PROBLEM: Using the listing below, show all lines that hold the word "each".

EXCERPTED DATA:

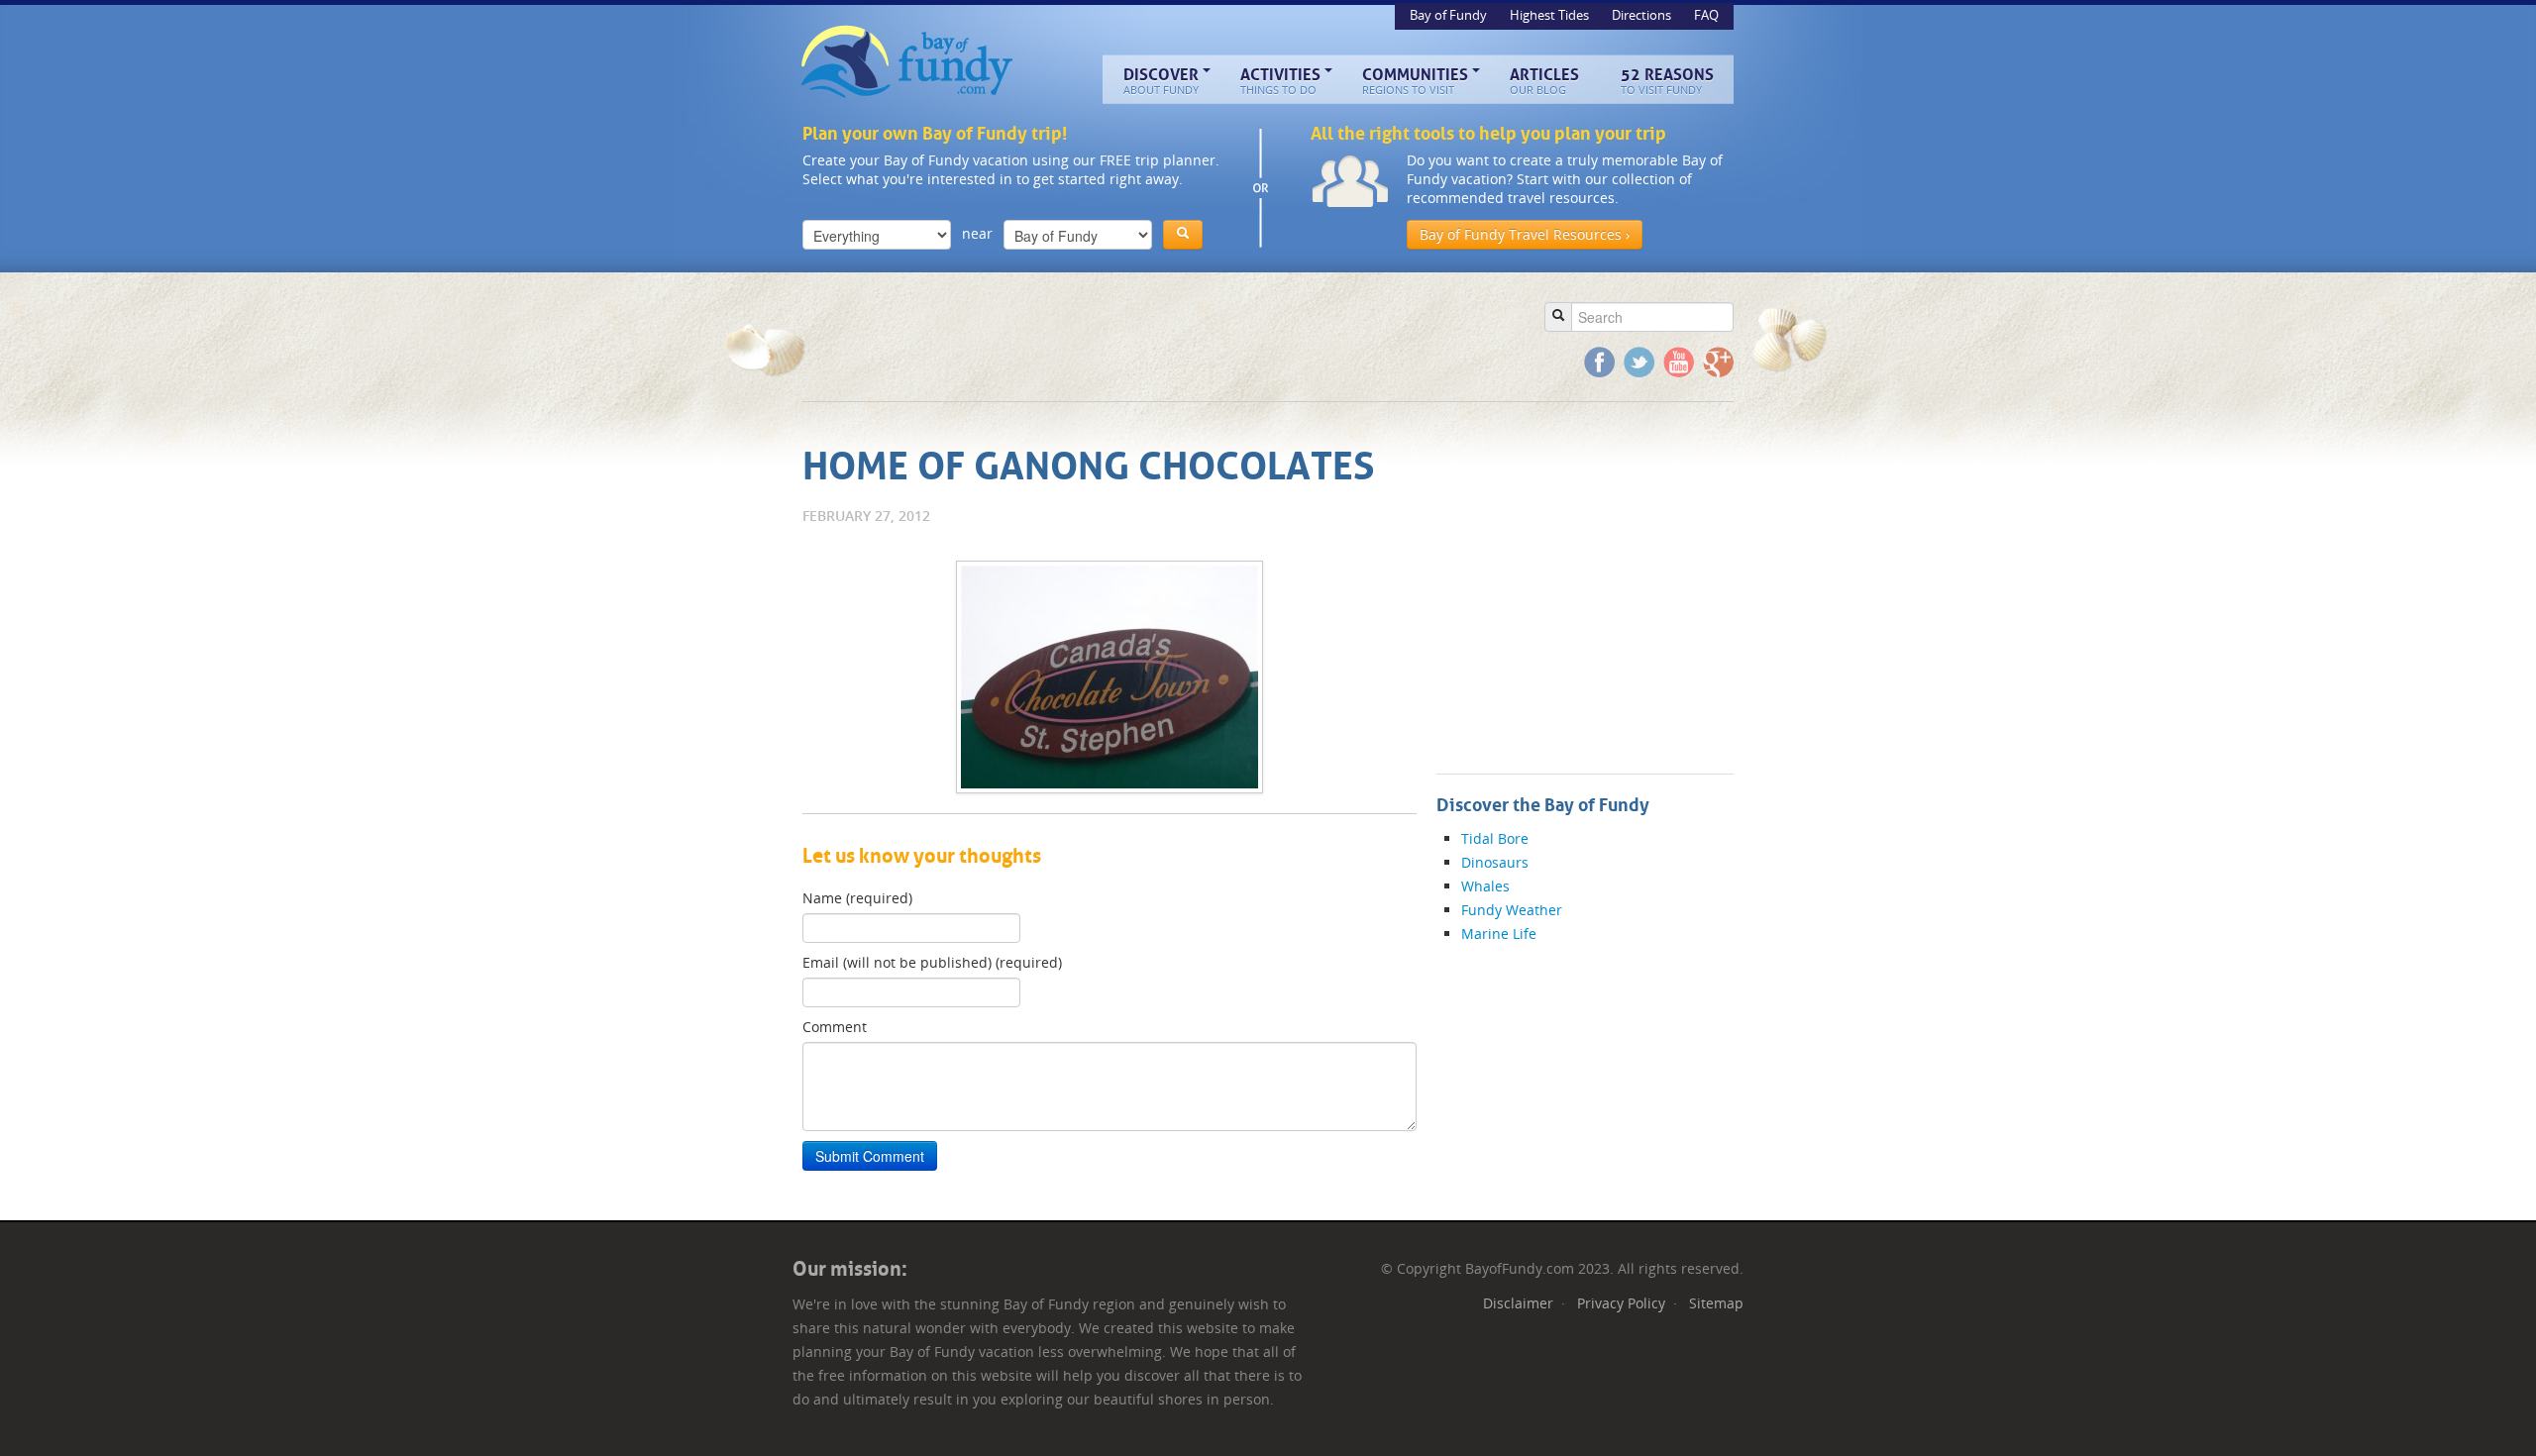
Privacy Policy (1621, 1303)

--

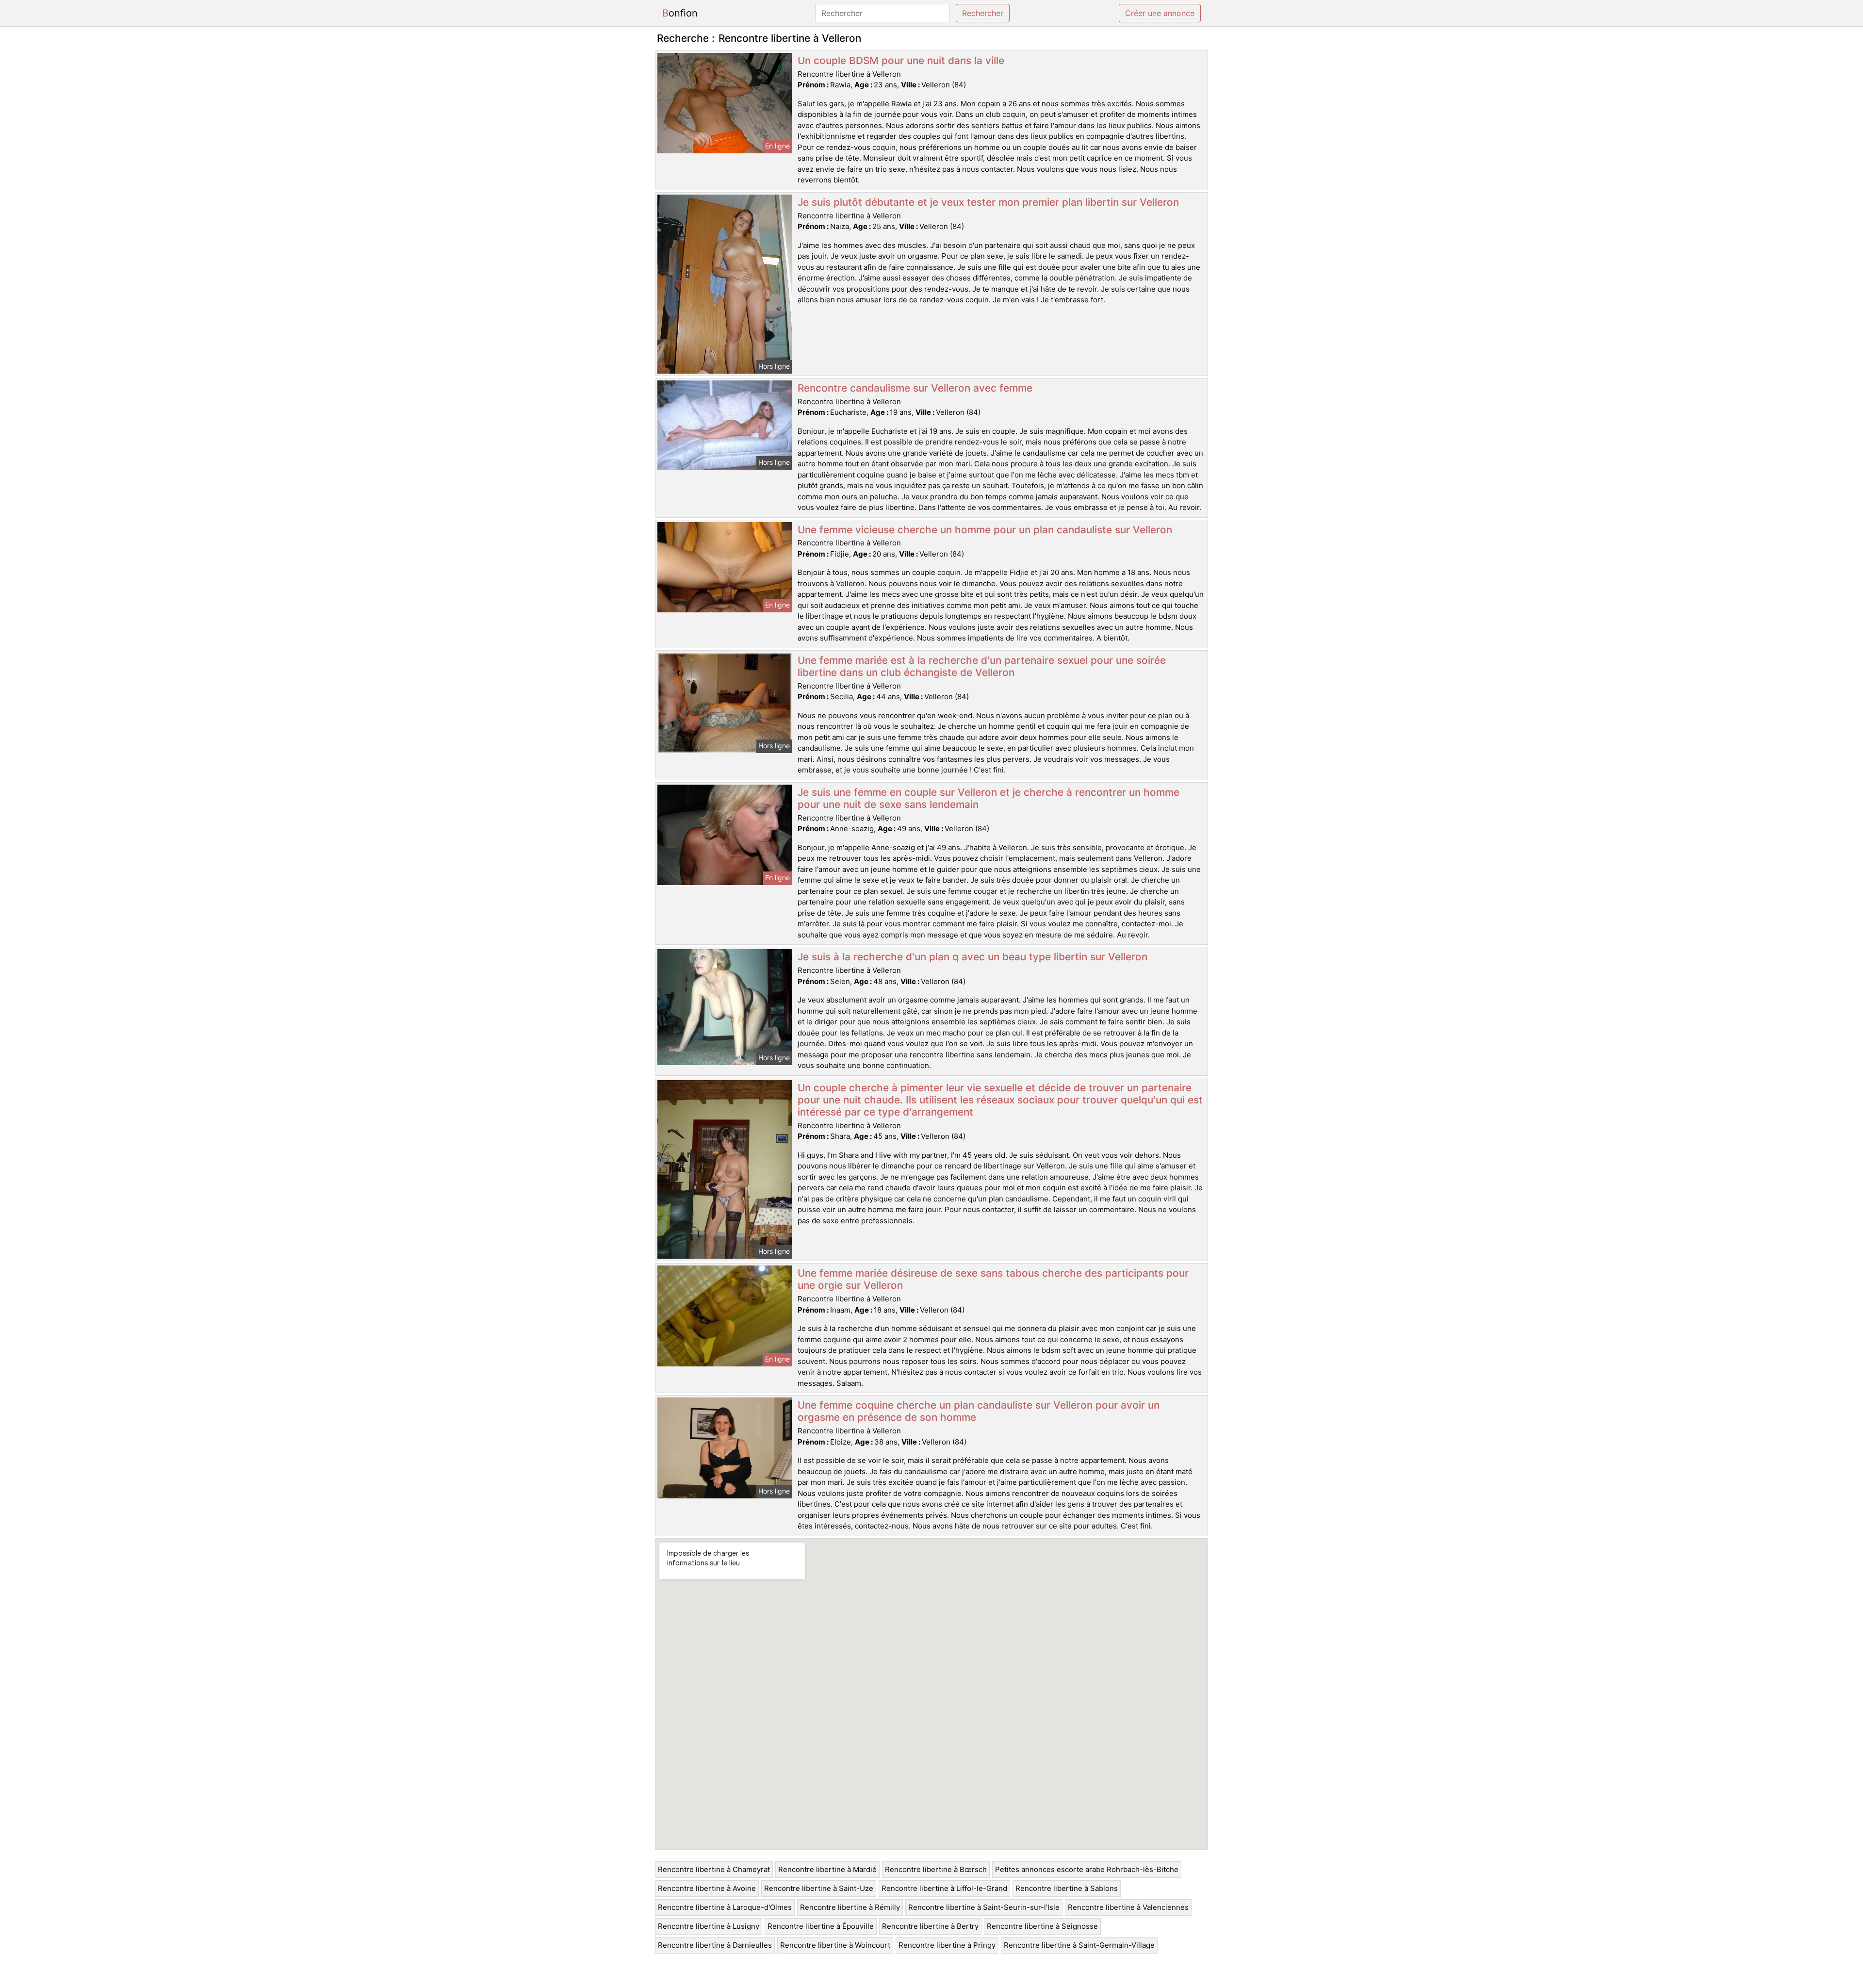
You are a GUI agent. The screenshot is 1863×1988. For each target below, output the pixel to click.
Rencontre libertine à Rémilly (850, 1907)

==

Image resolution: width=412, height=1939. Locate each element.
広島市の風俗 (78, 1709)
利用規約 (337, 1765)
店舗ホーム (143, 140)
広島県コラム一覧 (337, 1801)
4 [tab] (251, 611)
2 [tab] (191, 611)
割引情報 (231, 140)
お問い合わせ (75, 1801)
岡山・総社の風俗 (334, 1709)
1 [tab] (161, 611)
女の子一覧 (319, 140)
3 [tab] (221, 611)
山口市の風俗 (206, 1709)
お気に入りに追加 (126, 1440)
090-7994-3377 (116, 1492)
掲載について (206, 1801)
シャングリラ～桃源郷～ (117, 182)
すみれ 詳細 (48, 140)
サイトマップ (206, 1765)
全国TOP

RESPONSE:
You are a GUI agent. The screenshot is 1863×1988. For each target below, output the pixel to click.
Image resolution: width=412, height=1939. Locate each element.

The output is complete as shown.